= Written exercise =
Repeat every line of the data below word for word, with no changes.

───

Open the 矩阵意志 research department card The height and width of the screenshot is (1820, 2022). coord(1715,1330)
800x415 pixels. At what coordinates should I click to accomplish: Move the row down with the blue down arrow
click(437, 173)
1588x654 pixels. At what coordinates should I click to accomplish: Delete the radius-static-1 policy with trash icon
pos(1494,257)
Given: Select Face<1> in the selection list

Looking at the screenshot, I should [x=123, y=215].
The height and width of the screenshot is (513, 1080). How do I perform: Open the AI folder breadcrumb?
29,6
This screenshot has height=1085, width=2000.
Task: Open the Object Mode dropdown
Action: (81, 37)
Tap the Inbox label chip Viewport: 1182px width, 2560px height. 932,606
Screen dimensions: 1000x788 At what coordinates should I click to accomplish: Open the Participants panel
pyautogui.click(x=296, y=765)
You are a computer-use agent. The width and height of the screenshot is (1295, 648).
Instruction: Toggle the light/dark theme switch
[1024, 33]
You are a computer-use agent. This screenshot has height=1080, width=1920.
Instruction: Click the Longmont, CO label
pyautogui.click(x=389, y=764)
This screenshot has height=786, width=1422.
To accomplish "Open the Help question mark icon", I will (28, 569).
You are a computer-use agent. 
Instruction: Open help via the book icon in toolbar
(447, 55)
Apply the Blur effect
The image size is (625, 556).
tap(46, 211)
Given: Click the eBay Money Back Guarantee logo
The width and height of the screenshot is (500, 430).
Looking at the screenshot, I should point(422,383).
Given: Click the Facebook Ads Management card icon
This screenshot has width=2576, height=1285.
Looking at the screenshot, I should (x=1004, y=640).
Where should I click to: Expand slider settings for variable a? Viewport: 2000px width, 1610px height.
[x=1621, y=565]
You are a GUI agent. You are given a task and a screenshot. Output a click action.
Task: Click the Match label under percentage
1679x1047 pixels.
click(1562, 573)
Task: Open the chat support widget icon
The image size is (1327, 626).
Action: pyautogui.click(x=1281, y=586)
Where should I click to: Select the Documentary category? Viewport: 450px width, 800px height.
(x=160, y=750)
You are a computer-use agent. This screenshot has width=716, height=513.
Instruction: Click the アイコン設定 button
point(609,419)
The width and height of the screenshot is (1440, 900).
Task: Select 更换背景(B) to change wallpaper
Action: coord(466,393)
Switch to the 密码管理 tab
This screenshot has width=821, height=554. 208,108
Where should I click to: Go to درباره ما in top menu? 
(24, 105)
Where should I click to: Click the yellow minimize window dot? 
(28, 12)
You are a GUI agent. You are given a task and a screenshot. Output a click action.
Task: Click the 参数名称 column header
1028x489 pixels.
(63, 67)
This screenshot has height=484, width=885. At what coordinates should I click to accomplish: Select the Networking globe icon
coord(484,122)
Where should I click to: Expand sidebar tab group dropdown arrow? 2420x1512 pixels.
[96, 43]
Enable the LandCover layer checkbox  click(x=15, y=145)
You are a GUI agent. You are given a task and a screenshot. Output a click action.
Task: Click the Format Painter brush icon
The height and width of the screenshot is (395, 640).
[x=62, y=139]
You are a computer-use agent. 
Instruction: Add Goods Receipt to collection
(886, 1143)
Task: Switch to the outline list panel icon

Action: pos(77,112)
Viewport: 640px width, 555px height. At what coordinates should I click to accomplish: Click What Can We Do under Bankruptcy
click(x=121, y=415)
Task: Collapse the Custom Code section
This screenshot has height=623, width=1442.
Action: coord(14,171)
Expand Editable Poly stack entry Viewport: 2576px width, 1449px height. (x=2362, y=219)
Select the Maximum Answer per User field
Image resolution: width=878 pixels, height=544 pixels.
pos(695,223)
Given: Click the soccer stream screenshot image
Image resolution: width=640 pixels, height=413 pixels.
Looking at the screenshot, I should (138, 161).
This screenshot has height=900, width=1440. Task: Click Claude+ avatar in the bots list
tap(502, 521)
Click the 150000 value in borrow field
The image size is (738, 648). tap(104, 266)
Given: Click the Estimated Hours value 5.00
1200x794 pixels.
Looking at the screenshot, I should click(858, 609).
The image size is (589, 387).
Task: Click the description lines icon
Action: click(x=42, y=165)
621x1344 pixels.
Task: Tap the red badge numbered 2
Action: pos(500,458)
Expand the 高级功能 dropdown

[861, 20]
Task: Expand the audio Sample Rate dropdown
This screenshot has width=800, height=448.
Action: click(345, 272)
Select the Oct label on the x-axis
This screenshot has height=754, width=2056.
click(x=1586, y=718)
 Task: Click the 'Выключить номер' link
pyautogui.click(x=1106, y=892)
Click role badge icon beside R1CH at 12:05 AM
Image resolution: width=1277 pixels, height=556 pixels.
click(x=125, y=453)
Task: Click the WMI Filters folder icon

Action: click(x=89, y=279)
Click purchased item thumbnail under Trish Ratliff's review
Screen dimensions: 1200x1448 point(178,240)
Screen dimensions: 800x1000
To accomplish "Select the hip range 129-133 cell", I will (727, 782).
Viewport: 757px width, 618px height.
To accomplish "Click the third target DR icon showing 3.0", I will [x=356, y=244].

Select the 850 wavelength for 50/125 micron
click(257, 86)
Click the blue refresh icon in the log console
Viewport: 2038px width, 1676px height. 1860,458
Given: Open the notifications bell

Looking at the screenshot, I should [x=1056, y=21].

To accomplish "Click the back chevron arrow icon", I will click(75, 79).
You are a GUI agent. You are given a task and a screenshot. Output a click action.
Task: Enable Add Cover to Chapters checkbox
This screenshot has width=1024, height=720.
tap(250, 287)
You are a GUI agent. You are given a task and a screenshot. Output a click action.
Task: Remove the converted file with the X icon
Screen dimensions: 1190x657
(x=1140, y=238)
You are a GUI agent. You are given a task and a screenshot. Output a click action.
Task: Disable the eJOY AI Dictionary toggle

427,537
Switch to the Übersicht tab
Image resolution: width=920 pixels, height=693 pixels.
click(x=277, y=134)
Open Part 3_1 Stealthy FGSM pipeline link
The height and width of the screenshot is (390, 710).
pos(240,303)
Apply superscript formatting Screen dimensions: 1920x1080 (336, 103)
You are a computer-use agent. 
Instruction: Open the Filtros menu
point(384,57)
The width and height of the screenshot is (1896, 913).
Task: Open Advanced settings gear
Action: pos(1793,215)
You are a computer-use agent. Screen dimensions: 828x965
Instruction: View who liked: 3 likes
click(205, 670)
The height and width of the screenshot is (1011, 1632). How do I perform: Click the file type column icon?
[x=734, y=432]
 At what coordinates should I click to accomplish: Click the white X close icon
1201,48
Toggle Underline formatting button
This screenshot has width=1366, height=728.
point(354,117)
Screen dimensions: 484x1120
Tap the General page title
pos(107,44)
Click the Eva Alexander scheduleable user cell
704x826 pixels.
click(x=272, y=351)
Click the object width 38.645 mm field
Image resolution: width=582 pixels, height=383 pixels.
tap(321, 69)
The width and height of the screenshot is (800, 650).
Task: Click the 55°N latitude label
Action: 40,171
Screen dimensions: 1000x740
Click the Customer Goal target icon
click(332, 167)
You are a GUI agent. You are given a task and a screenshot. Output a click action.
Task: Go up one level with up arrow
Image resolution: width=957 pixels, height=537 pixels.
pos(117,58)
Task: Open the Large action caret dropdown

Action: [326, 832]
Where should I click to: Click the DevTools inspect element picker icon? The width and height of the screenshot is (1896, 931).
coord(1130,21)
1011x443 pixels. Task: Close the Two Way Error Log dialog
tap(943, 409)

───

= Complete answer =
Open the 矩阵意志 research department card The height and width of the screenshot is (1820, 2022). coord(1715,1330)
800x415 pixels. At what coordinates should I click to accomplish: Move the row down with the blue down arrow
click(437, 173)
1588x654 pixels. At what coordinates should I click to accomplish: Delete the radius-static-1 policy with trash icon
pos(1494,257)
Given: Select Face<1> in the selection list

Looking at the screenshot, I should [x=123, y=215].
The height and width of the screenshot is (513, 1080). How do I perform: Open the AI folder breadcrumb?
29,6
This screenshot has height=1085, width=2000.
Task: Open the Object Mode dropdown
Action: (81, 37)
Tap the Inbox label chip Viewport: 1182px width, 2560px height. 932,606
Screen dimensions: 1000x788 At what coordinates should I click to accomplish: Open the Participants panel
pyautogui.click(x=296, y=765)
You are a computer-use agent. The width and height of the screenshot is (1295, 648).
Instruction: Toggle the light/dark theme switch
[1024, 33]
You are a computer-use agent. This screenshot has height=1080, width=1920.
Instruction: Click the Longmont, CO label
pyautogui.click(x=389, y=764)
This screenshot has height=786, width=1422.
To accomplish "Open the Help question mark icon", I will (28, 569).
You are a computer-use agent. 
Instruction: Open help via the book icon in toolbar
(447, 55)
Apply the Blur effect
The image size is (625, 556).
tap(46, 211)
Given: Click the eBay Money Back Guarantee logo
The width and height of the screenshot is (500, 430).
Looking at the screenshot, I should point(422,383).
Given: Click the Facebook Ads Management card icon
This screenshot has width=2576, height=1285.
Looking at the screenshot, I should (x=1004, y=640).
Where should I click to: Expand slider settings for variable a? Viewport: 2000px width, 1610px height.
[x=1621, y=565]
You are a GUI agent. You are given a task and a screenshot. Output a click action.
Task: Click the Match label under percentage
1679x1047 pixels.
click(1562, 573)
Task: Open the chat support widget icon
The image size is (1327, 626).
Action: pyautogui.click(x=1281, y=586)
Where should I click to: Select the Documentary category? Viewport: 450px width, 800px height.
(x=160, y=750)
You are a computer-use agent. This screenshot has width=716, height=513.
Instruction: Click the アイコン設定 button
point(609,419)
The width and height of the screenshot is (1440, 900).
Task: Select 更换背景(B) to change wallpaper
Action: coord(466,393)
Switch to the 密码管理 tab
This screenshot has width=821, height=554. 208,108
Where should I click to: Go to درباره ما in top menu? 
(24, 105)
Where should I click to: Click the yellow minimize window dot? 
(28, 12)
You are a GUI agent. You are given a task and a screenshot. Output a click action.
Task: Click the 参数名称 column header
1028x489 pixels.
(63, 67)
This screenshot has height=484, width=885. At what coordinates should I click to accomplish: Select the Networking globe icon
coord(484,122)
Where should I click to: Expand sidebar tab group dropdown arrow? 2420x1512 pixels.
[96, 43]
Enable the LandCover layer checkbox  click(x=15, y=145)
You are a GUI agent. You are given a task and a screenshot. Output a click action.
Task: Click the Format Painter brush icon
The height and width of the screenshot is (395, 640).
[x=62, y=139]
You are a computer-use agent. 
Instruction: Add Goods Receipt to collection
(886, 1143)
Task: Switch to the outline list panel icon

Action: pos(77,112)
Viewport: 640px width, 555px height. At what coordinates should I click to accomplish: Click What Can We Do under Bankruptcy
click(x=121, y=415)
Task: Collapse the Custom Code section
This screenshot has height=623, width=1442.
Action: coord(14,171)
Expand Editable Poly stack entry Viewport: 2576px width, 1449px height. (x=2362, y=219)
Select the Maximum Answer per User field
Image resolution: width=878 pixels, height=544 pixels.
pos(695,223)
Given: Click the soccer stream screenshot image
Image resolution: width=640 pixels, height=413 pixels.
Looking at the screenshot, I should (138, 161).
This screenshot has height=900, width=1440. Task: Click Claude+ avatar in the bots list
tap(502, 521)
Click the 150000 value in borrow field
The image size is (738, 648). tap(104, 266)
Given: Click the Estimated Hours value 5.00
1200x794 pixels.
Looking at the screenshot, I should click(858, 609).
The image size is (589, 387).
Task: Click the description lines icon
Action: click(x=42, y=165)
621x1344 pixels.
Task: Tap the red badge numbered 2
Action: pos(500,458)
Expand the 高级功能 dropdown

[861, 20]
Task: Expand the audio Sample Rate dropdown
This screenshot has width=800, height=448.
Action: click(345, 272)
Select the Oct label on the x-axis
This screenshot has height=754, width=2056.
click(x=1586, y=718)
 Task: Click the 'Выключить номер' link
pyautogui.click(x=1106, y=892)
Click role badge icon beside R1CH at 12:05 AM
Image resolution: width=1277 pixels, height=556 pixels.
click(x=125, y=453)
Task: Click the WMI Filters folder icon

Action: click(x=89, y=279)
Click purchased item thumbnail under Trish Ratliff's review
Screen dimensions: 1200x1448 point(178,240)
Screen dimensions: 800x1000
To accomplish "Select the hip range 129-133 cell", I will (727, 782).
Viewport: 757px width, 618px height.
To accomplish "Click the third target DR icon showing 3.0", I will [x=356, y=244].

Select the 850 wavelength for 50/125 micron
click(257, 86)
Click the blue refresh icon in the log console
Viewport: 2038px width, 1676px height. 1860,458
Given: Open the notifications bell

Looking at the screenshot, I should [x=1056, y=21].

To accomplish "Click the back chevron arrow icon", I will click(75, 79).
You are a GUI agent. You are given a task and a screenshot. Output a click action.
Task: Enable Add Cover to Chapters checkbox
This screenshot has width=1024, height=720.
tap(250, 287)
You are a GUI agent. You are given a task and a screenshot. Output a click action.
Task: Remove the converted file with the X icon
Screen dimensions: 1190x657
(x=1140, y=238)
You are a GUI agent. You are given a task and a screenshot. Output a click action.
Task: Disable the eJOY AI Dictionary toggle

427,537
Switch to the Übersicht tab
Image resolution: width=920 pixels, height=693 pixels.
click(x=277, y=134)
Open Part 3_1 Stealthy FGSM pipeline link
The height and width of the screenshot is (390, 710).
pos(240,303)
Apply superscript formatting Screen dimensions: 1920x1080 (336, 103)
You are a computer-use agent. 
Instruction: Open the Filtros menu
point(384,57)
The width and height of the screenshot is (1896, 913).
Task: Open Advanced settings gear
Action: pos(1793,215)
You are a computer-use agent. Screen dimensions: 828x965
Instruction: View who liked: 3 likes
click(205, 670)
The height and width of the screenshot is (1011, 1632). How do I perform: Click the file type column icon?
[x=734, y=432]
 At what coordinates should I click to accomplish: Click the white X close icon
1201,48
Toggle Underline formatting button
This screenshot has width=1366, height=728.
point(354,117)
Screen dimensions: 484x1120
Tap the General page title
pos(107,44)
Click the Eva Alexander scheduleable user cell
704x826 pixels.
click(x=272, y=351)
Click the object width 38.645 mm field
Image resolution: width=582 pixels, height=383 pixels.
tap(321, 69)
The width and height of the screenshot is (800, 650).
Task: Click the 55°N latitude label
Action: 40,171
Screen dimensions: 1000x740
Click the Customer Goal target icon
click(332, 167)
You are a GUI agent. You are given a task and a screenshot. Output a click action.
Task: Go up one level with up arrow
Image resolution: width=957 pixels, height=537 pixels.
pos(117,58)
Task: Open the Large action caret dropdown

Action: [326, 832]
Where should I click to: Click the DevTools inspect element picker icon? The width and height of the screenshot is (1896, 931).
coord(1130,21)
1011x443 pixels. Task: Close the Two Way Error Log dialog
tap(943, 409)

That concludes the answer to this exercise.